Analysis: Paris terror attacks

France’s intelligence failure; Europe’s uphill battle against Islamic State

So widespread a terror onslaught should have been prevented, but the inability to tackle Islamic extremism in Europe goes far deeper

Avi Issacharoff

Avi Issacharoff, The Times of Israel's Middle East analyst, fills the same role for Walla, the leading portal in Israel. He is also a guest commentator on many different radio shows and current affairs programs on television. Until 2012, he was a reporter and commentator on Arab affairs for the Haaretz newspaper. He also lectures on modern Palestinian history at Tel Aviv University, and is currently writing a script for an action-drama series for the Israeli satellite Television "YES." Born in Jerusalem, he graduated cum laude from Ben Gurion University with a B.A. in Middle Eastern studies and then earned his M.A. from Tel Aviv University on the same subject, also cum laude. A fluent Arabic speaker, Avi was the Middle East Affairs correspondent for Israeli Public Radio covering the Israeli-Palestinian conflict, the war in Iraq and the Arab countries between the years 2003-2006. Avi directed and edited short documentary films on Israeli television programs dealing with the Middle East. In 2002 he won the "best reporter" award for the "Israel Radio” for his coverage of the second intifada. In 2004, together with Amos Harel, he wrote "The Seventh War - How we won and why we lost the war with the Palestinians." A year later the book won an award from the Institute for Strategic Studies for containing the best research on security affairs in Israel. In 2008, Issacharoff and Harel published their second book, entitled "34 Days - The Story of the Second Lebanon War," which won the same prize.

People react in front of the Carillon cafe and the Petit Cambodge restaurant in Paris Saturday Nov. 14, 2015, a day after over 120 people were killed in a series of shootings and explosions. (AP Photo/Jerome Delay)
People react in front of the Carillon cafe and the Petit Cambodge restaurant in Paris Saturday Nov. 14, 2015, a day after over 120 people were killed in a series of shootings and explosions. (AP Photo/Jerome Delay)

Islamic State has now managed to carry out terror attacks in three locations in less than two weeks — the Sinai (where it brought down a Russian passenger plane), Beirut (where it carried out twin bombings in a Hezbollah neighborhood) and now Paris.

Nowhere, it would appear, is off limits. And nowhere is protected.

Russia, Arab states, Western states and even rival Shi’ite extremist groups are targets for its radical Sunni terrorism.

And it is managing to operate even as it comes under heavy assault in Syria from Russia, the US, the Kurds, Arab states, and the Shi’ite axis of Iran, Hezbollah and Bashar Assad’s Alawites. Indeed, it is unsurprising that it has shifted the focus of its activity to distant locales as it comes under attack in Syria.

In its claim of responsibility for the Paris bloodbath, Islamic State set out further intended targets: Rome, London and Washington DC. These may be empty threats. Not because IS is incapable of action. Rather because, as the Paris carnage shows, when Islamic State does attack, it doesn’t talk a lot about it beforehand.
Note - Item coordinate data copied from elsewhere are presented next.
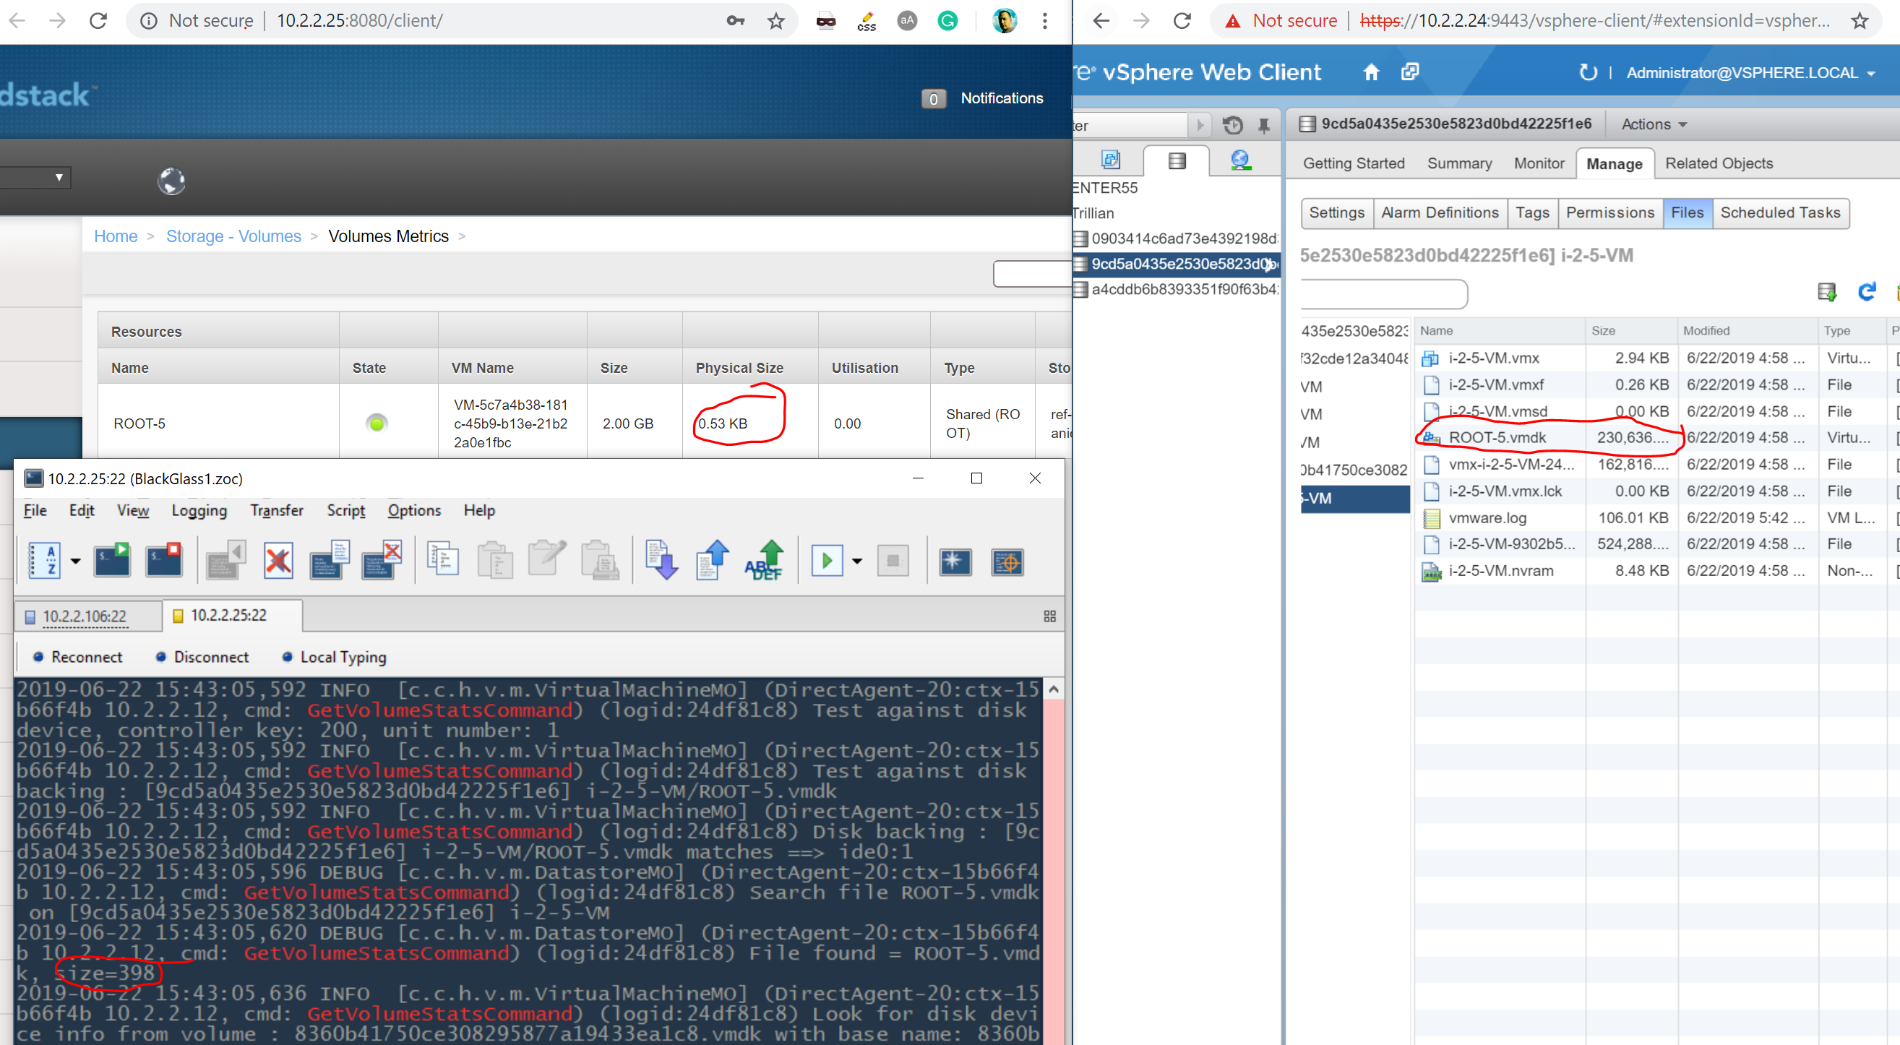Open the ZOC address book icon
Viewport: 1900px width, 1045px height.
44,561
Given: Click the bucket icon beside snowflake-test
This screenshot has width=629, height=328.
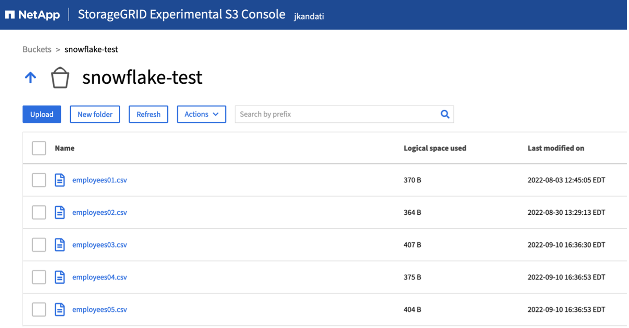Looking at the screenshot, I should (x=60, y=78).
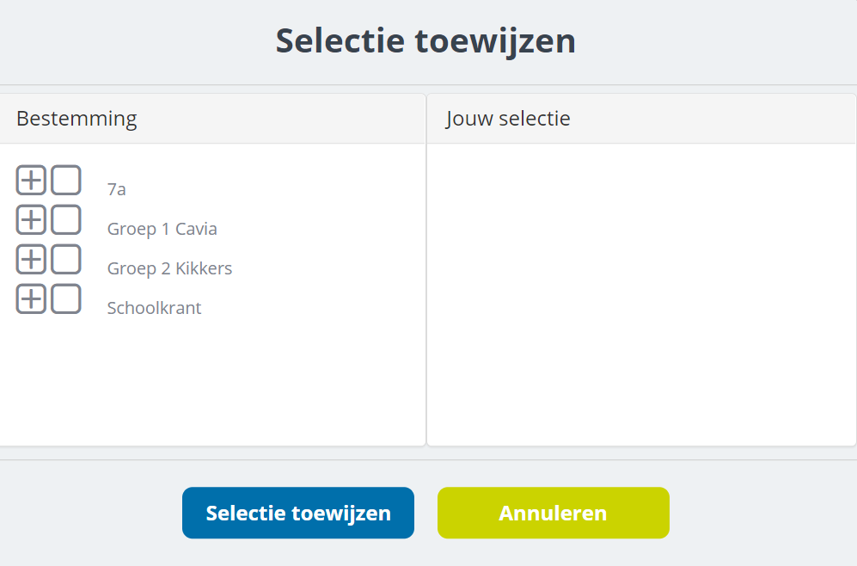Select the Schoolkrant checkbox

(65, 298)
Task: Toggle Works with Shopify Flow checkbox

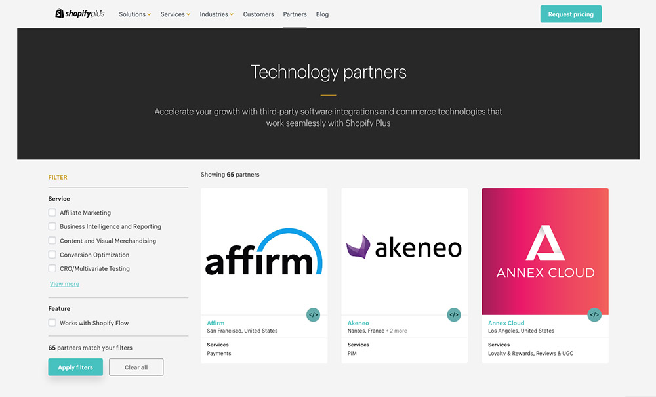Action: [52, 323]
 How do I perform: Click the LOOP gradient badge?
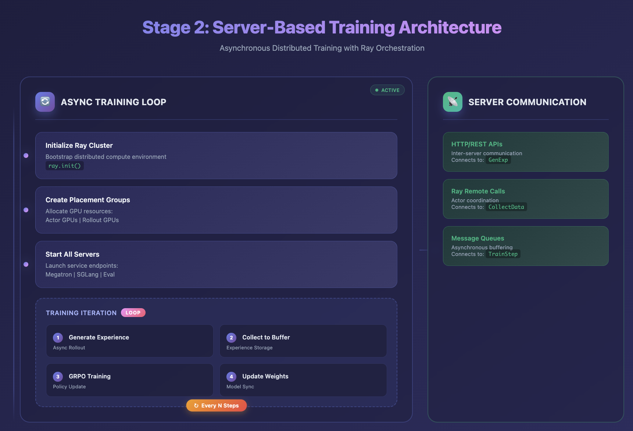(133, 312)
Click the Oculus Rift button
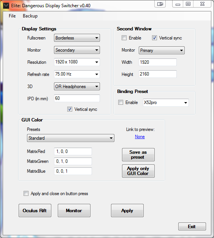The height and width of the screenshot is (238, 214). 35,211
It may be that the sheer scale and horror of the Paris attacks will prompt a certain awakening in Western European states, which have been failing in the battle against Islamic State. Establishing the kind of terror network required for Friday night’s multiple coordinated attacks did not happen overnight. That there were at least eight terrorists involved, with weapons and explosives and suicide belts, acting in concert, points to a stark failure by Western intelligence, which ought to have been able to get wind of the planned onslaught. First reports indicate that at least one of terrorists was on a French intelligence watch list.

Nevertheless, the fact is that the European intelligence community is facing an almost impossible task. The failure was not only this weekend, but in the many years past. Parts of Europe have, over the decades, been allowed to become entirely Muslim areas, utterly neglected by the intelligence services — and neglected economically and socially. Areas like these provide recruits to the ranks of Islamic State in Iraq and Syria. And some of these recruits, it would seem, are then ordered back to Europe, to set up sleeper cells and await the call for terrorist action.

That may turn out to be what happened Friday night in Paris.

It is not going to be easy for the intelligence agencies to penetrate these terrorist networks. Simultaneously, the US, Russia and the Arab world cannot agree on how to most effectively tackle Islamic State on the battlefields of Syria. So long as that remains the case, Europe is all too likely to remain under terrorist fire.